→ Entries on locating words and elements:
——————

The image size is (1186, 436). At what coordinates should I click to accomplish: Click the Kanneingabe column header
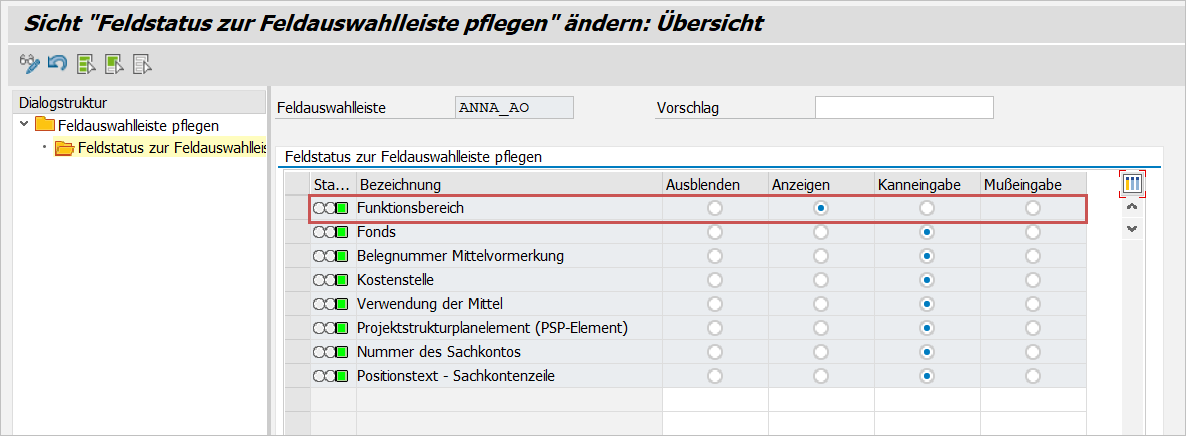tap(920, 184)
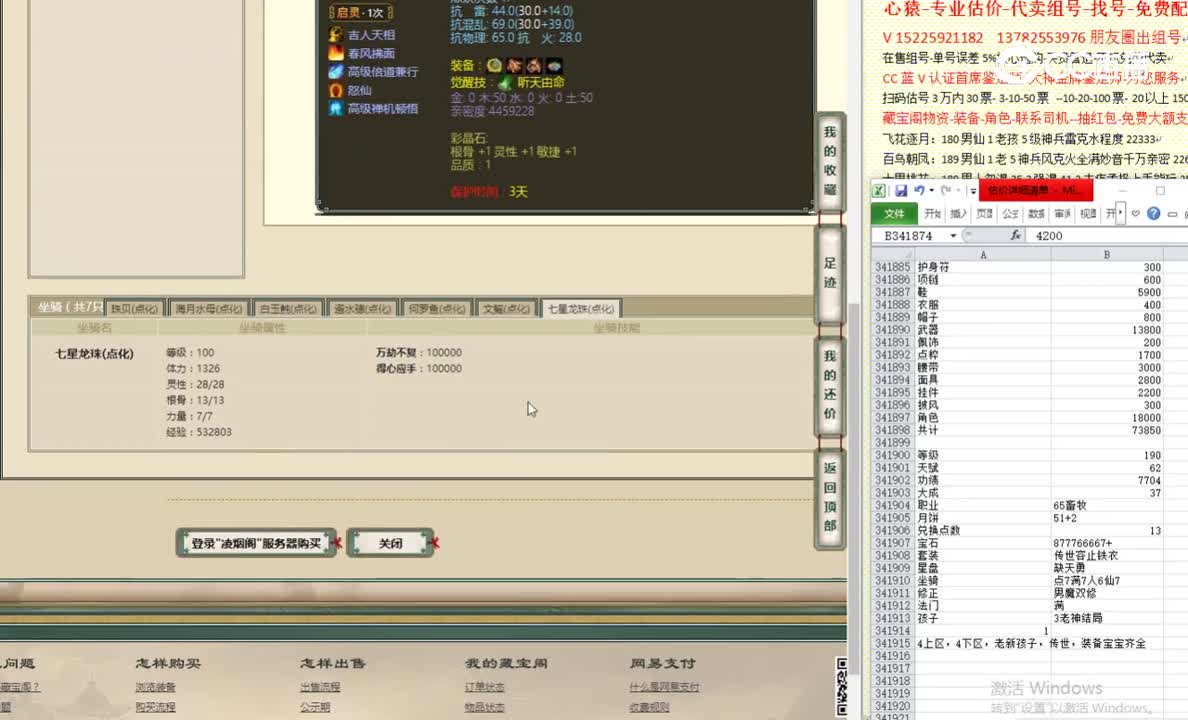
Task: Click the Redo icon in Excel
Action: coord(946,190)
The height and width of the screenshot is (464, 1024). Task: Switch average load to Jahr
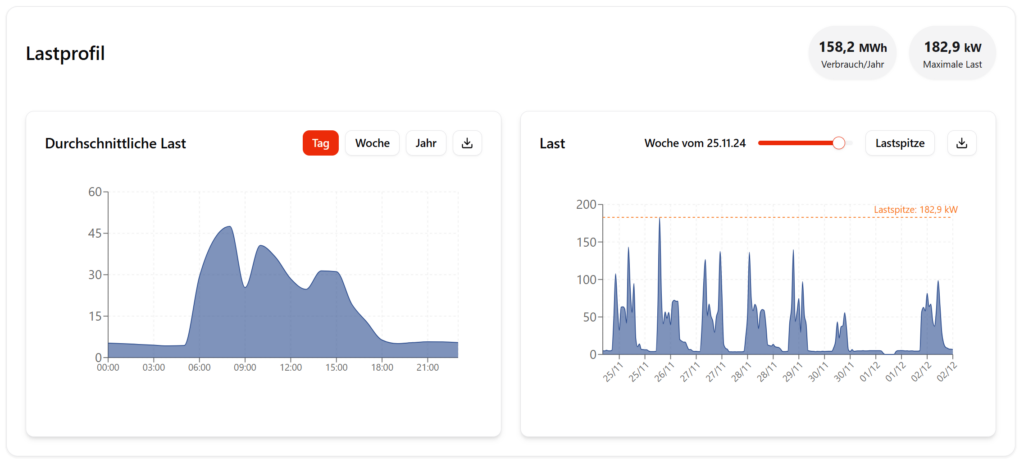pos(426,143)
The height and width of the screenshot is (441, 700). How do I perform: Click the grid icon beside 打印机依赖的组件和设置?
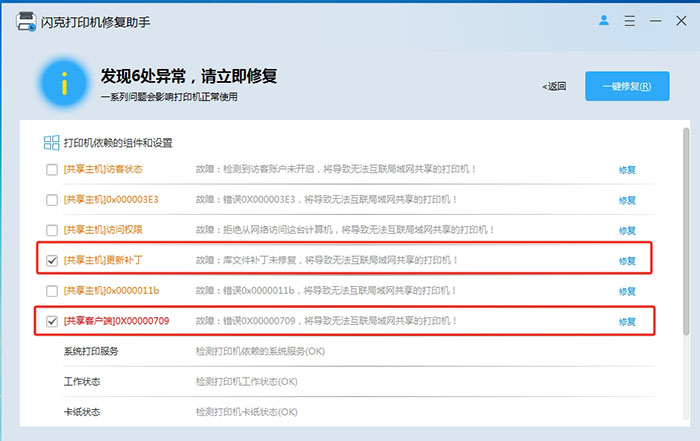tap(51, 143)
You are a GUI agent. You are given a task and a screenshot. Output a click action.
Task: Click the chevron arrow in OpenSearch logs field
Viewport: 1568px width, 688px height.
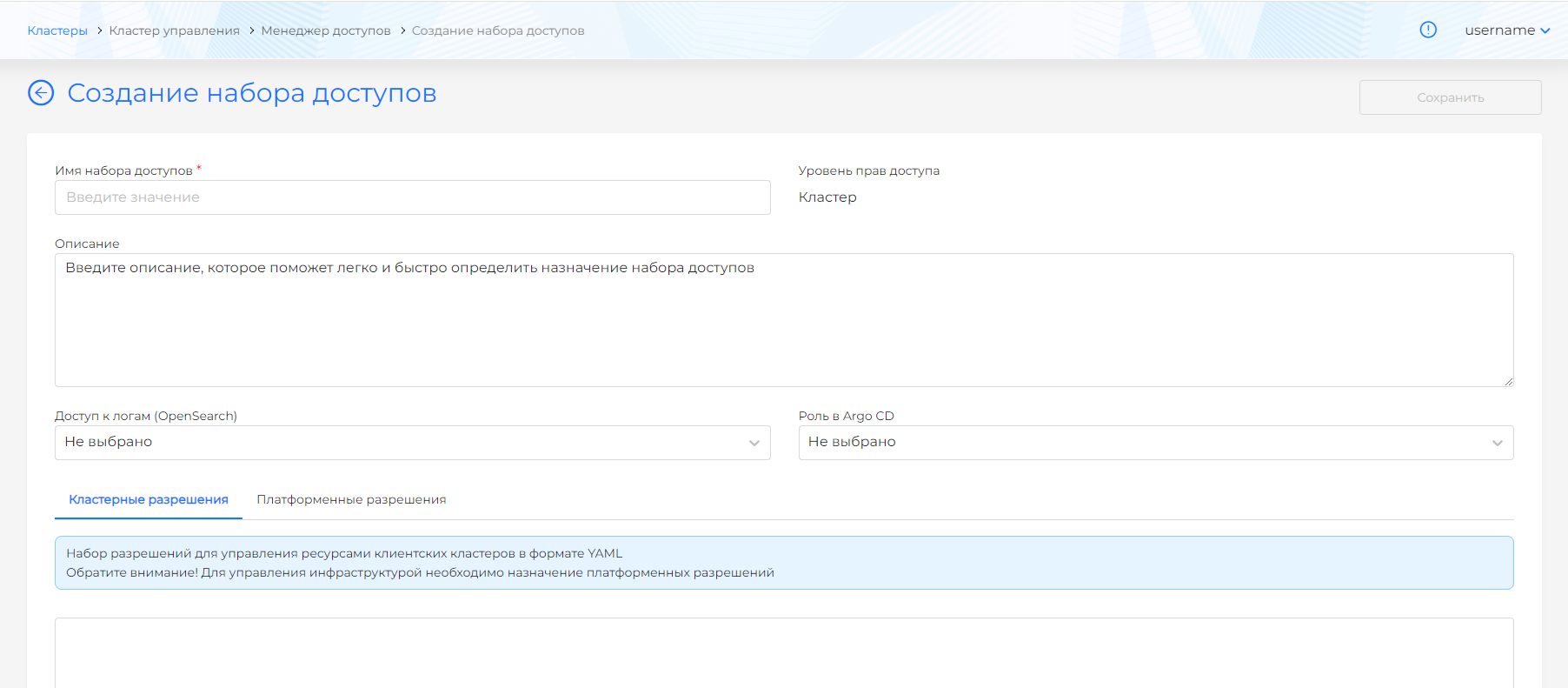754,443
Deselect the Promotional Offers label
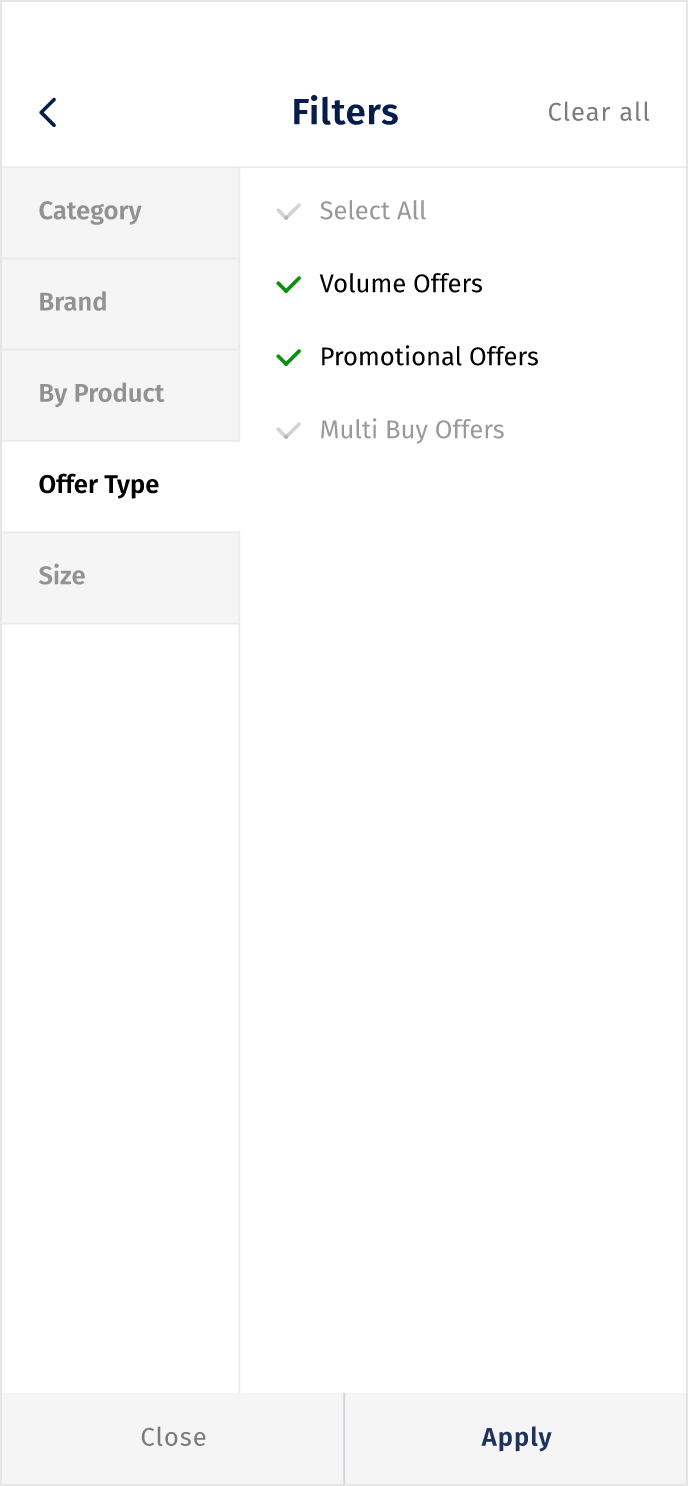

——————

Could you repeat all of these rows word for word, leaving out the pictures?

The image size is (1186, 436). At what coordinates should I click to accomplish: Click the Kanneingabe column header
tap(920, 184)
Task: Click the Redo icon in Excel
Action: coord(946,190)
The height and width of the screenshot is (464, 1024). Task: Switch average load to Jahr
pos(426,143)
The height and width of the screenshot is (441, 700). How do I perform: Click the grid icon beside 打印机依赖的组件和设置?
tap(51, 143)
You are a GUI agent. You are given a task and a screenshot. Output a click action.
Task: Click the chevron arrow in OpenSearch logs field
Viewport: 1568px width, 688px height.
754,443
Deselect the Promotional Offers label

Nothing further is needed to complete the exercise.